* _Given instruction A_
In the interview below, where did Barnes mix the album?

• • •

Referred to as "the wilderness of wirral" in the 14th-century poem ‘Sir Gawain & The Green Knight’, Barnes didn’t just use the region for inspiration, he physically took his music to the landscape, mixing the album under darkened skies on Thurstaston Hill during our seemingly endless winter, working for as long as the weather and his laptop battery would allow, before retreating and then returning until the process was complete. Specific places are directly name checked, such as ‘Thor’s Stone’, the red sandstone outcrop on Thurstaston Common, and ‘Irby Tremor’, named after the village of Irby, a moniker of Viking origin meaning "the settlement of the Irish".
With so many electronic artists precious and intent on shrouding themselves in a cloak of mystery, it’s refreshing to find Barnes so candid. You might not have seen many photos of him, but during our interview he is happy to lay his creative processes bare and talk at length about his work – only not to an audience: he gets off the train he is on when I call. "I hate being that guy who’s spilling his business all over the train," he says in a strong Wirral accent, often referred to as "posh Scouse".
Engravings is a brilliant album. It feels to me like a far more confident record than Dagger Paths. You have really honed your sound. It’s sonically uncluttered – there is lots of space for the various elements to breathe. Was this an intuitive thing for you, or is it something you have had to learn?
Matthew Barnes: I think partly that’s something that just comes with experience. You spend so long making music and trying things out, and suddenly when you’re more reductive about things it automatically sounds more confident, because you express your ideas with a lot more conviction. The space thing happened quite late in the process. I ended up stripping away lots of layers and exposing the skeleton of it, almost. It’s very easy when you’re working on a computer to add on hundreds of things that are completely unnecessary elements. I was listening back to Dagger Paths and it was a nice snapshot of where I was at that time and the way that I approached making music, but for Engravings I didn’t want to bury all the sounds and textures underneath a load of atmosphere. And when you take away sounds you make your own atmosphere.
Your music evokes very strong emotions in the listener – it’s very powerful and melancholic. Does the process of making music leave you feeling emotionally drained?
MB: Yeah, I do actually. It’s like having a deep conversation with someone; a really deep dialogue. You know with your best friend, when you’re talking about really personal things? You almost don’t want to talk about it after a while because you get so exhausted and drained and all your energy goes. It was quite an interesting process making this one, because I was honing in so much on the sounds and different kinds of melodies – it triggered something within me. The longer you spend doing that, the more exhausted you become. It’s just tiring after a while.
In terms of the process of making music, you don’t come across as an equipment junkie – someone whose sound is governed by the latest synth or piece of software. Is that right?
MB: Yeah. My set up is really simple. I enjoy that because it means that I don’t have loads of toys to play with and I’m not endlessly trying out different synths. My palette is fairly small. When I was a teenager I got given a four-track tape recorder for Christmas and I did my first experiments with music on that. I really liked the parameters of just using four tracks for something. You can get lots on four tracks, but at the very base level it is just four layers, and I became used to that. I’ve never been one for spending lots of money on equipment for fear that they’ll gather dust. I just like the idea of working with fairly cheap software. I work on a really shit hundred quid guitar. I don’t have a really big studio set up. A lot of my favourite producers are the ones who worked within certain limitations and created really amazing things. There’s loads of really great music made at the moment on really cheap entry-level software. It’s about the sounds that you create. It’s a complete cliché that it’s not about the equipment that you use, it’s what you do with it… but it’s true. That’s always been true and it always will be.

• • •

* _Given instruction B_
Please identify and copy every line of the records below that contains the word "Analyze", matching case exactly.

* _Data provided_
• • •

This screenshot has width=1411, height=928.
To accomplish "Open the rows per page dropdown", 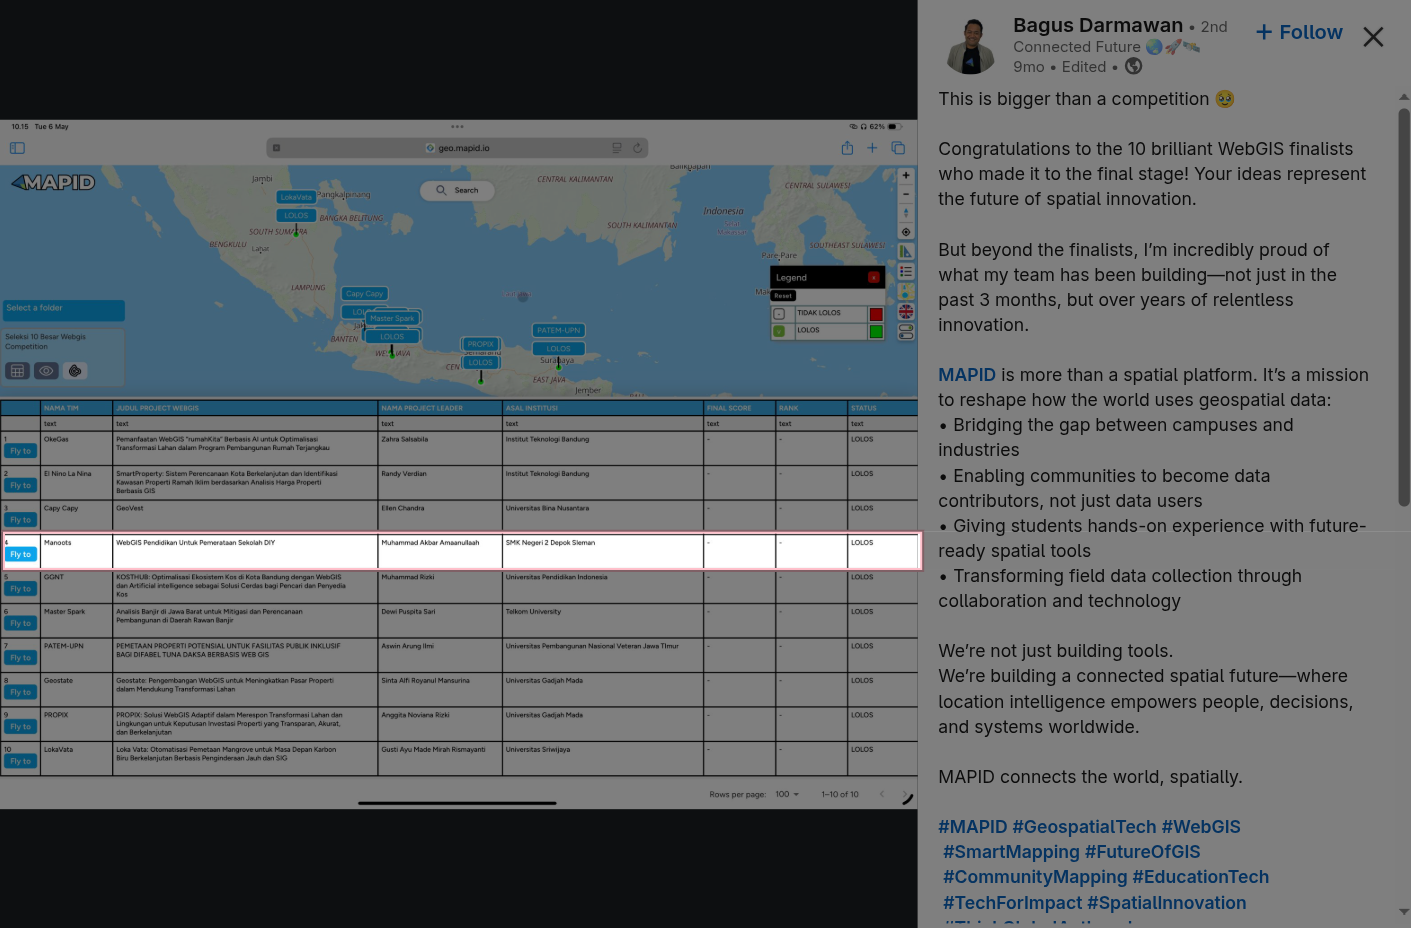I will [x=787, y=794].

• • •

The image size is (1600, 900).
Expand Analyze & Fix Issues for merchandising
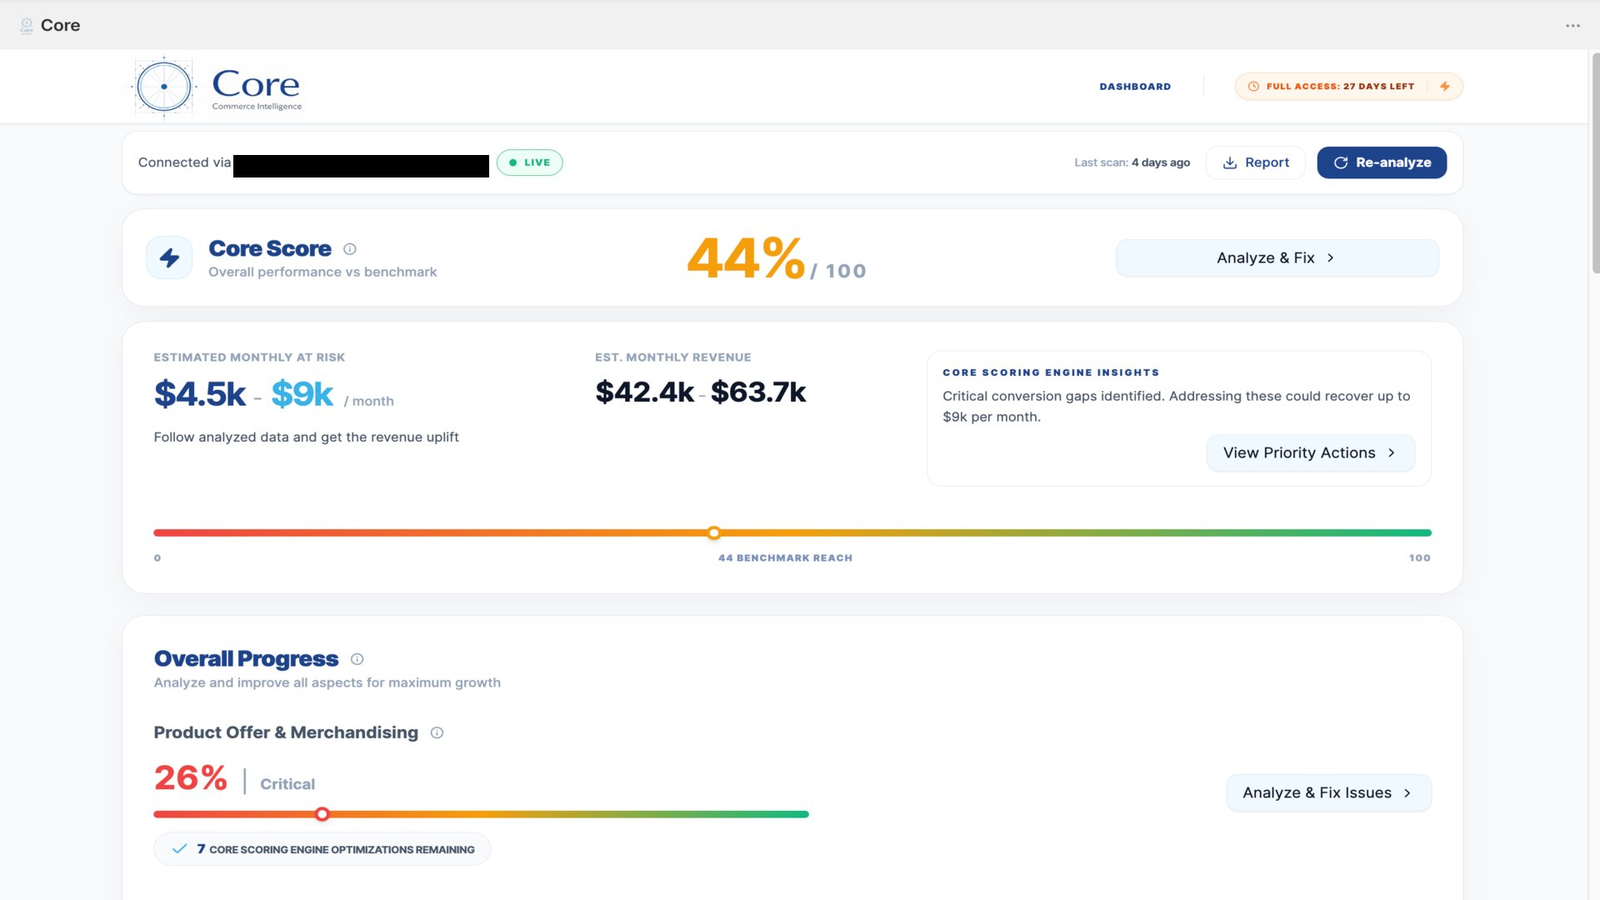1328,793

• • •

* _Task solution A_
On Thurstaston Hill, under darkened skies during the winter.

* _Task solution B_
Expand Analyze & Fix Issues for merchandising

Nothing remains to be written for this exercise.